Son diversas, sí, pero pocas tienen peor fama en nuestro país que los sindicatos. Se les acusa, con razón, de muchas tropelías: estar al servicio de los patrones, extorsionar, cobrar para suplantar a los trabajadores mediante triquiñuelas “legales”. En el sector público, salvo muy pocas excepciones, han sido no solo sumisos al poder en turno, sino, en buena medida, creación de los gobiernos en la lógica de acordar con quienes ellos entronizan en las dirigencias: las autoridades fingen negociar cuando hablan con su imagen en el espejo. No son partes que desde su diferente posición en las relaciones laborales, concurren a establecer contratos colectivos o condiciones generales de trabajo para conseguir prestaciones legítimas y derechos inalienables de sus dizque representados. Fueron, algunos, paridos por el poder directamente (SNTE), y otros, cooptados de común acuerdo luego, o cuando pasaron distintas empresas estatales –vendidas a precios irrisorios, gangas, o de plano regaladas– al sector privado. Por eso, marcados por el origen, suelen ser profundamente antidemocráticos y caciquiles.

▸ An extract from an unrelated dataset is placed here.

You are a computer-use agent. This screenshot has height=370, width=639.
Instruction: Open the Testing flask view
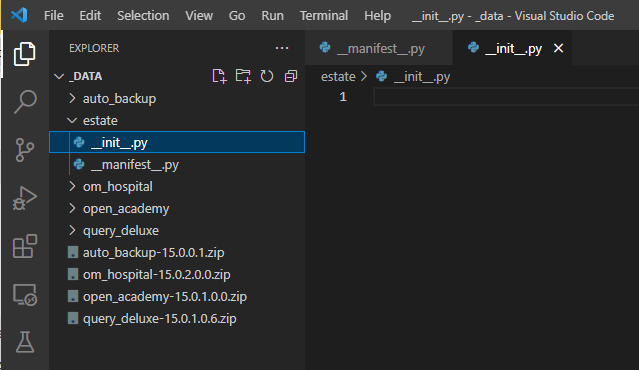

Al país le costo miles de vidas hacer posible (aunque sea de manera más formal que real durante buena parte del siglo XX) el valor del sufragio y la no reelección. En las centrales obreras, campesinas, populares; en los sindicatos y federaciones de trabajadores al servicio del estado y sus dependencias, los líderes han durado en sus puestos más que Porfirio Díaz. Su periodo en el mando no depende del apoyo de los empleados, sino del grado de eficacia política en su relación con los poderes constituidos. Cuando son disfuncionales, le remoción es la vereda y, si hay resistencia, la cárcel. Las autoridades, reciben al líder desgastado para darle las gracias por los favores que hizo a la República, y anunciarle, con toda cortesía, a quien tomará su lugar. “Le presento (como si hiciera falta), maestro Jonguitud, a la nueva Secretaria General del SNTE: Elba Esther Gordillo”. Era Salinas, estaban donde está la anhelada Silla del Águila. ¿Más claro?

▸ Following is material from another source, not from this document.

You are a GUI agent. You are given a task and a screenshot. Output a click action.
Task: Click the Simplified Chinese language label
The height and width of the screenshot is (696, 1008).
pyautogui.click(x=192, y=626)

Estas características tienen raigambre histórica, pero no son parte de la “esencia” o la “naturaleza” de los trabajadores mexicanos ni de las maestras y profesores. Son tradición impresentable: no destino inexorable.

En mala hora dejemos de valorar al sindicalismo: institución abocada a negociar condiciones de trabajo digno, protegido legalmente y con seguridad social, en un mundo que impulsa la máxima condición de precariedad laboral: el individuo a solas, sin compañeros. No protegiendo canonjías ni otorgando prebendas, sino administrando el contrato, representando a los trabajadores, construyendo su dirigencia en condiciones democráticas, con elecciones en que el voto cuente y se cuente, y haya un árbitro que garantice la libertad y la ausencia de coacción del voto.

Se ha abierto una coyuntura para democratizar al SNTE y sus secciones. No será sencillo lograrlo, sólo imprescindible. Es la hora del ejercicio libre del magisterio, de retomar estrategias para dignificar su sindicato: tan charro hoy, tan necesario en la democracia pasado mañana, o antes de ser posible.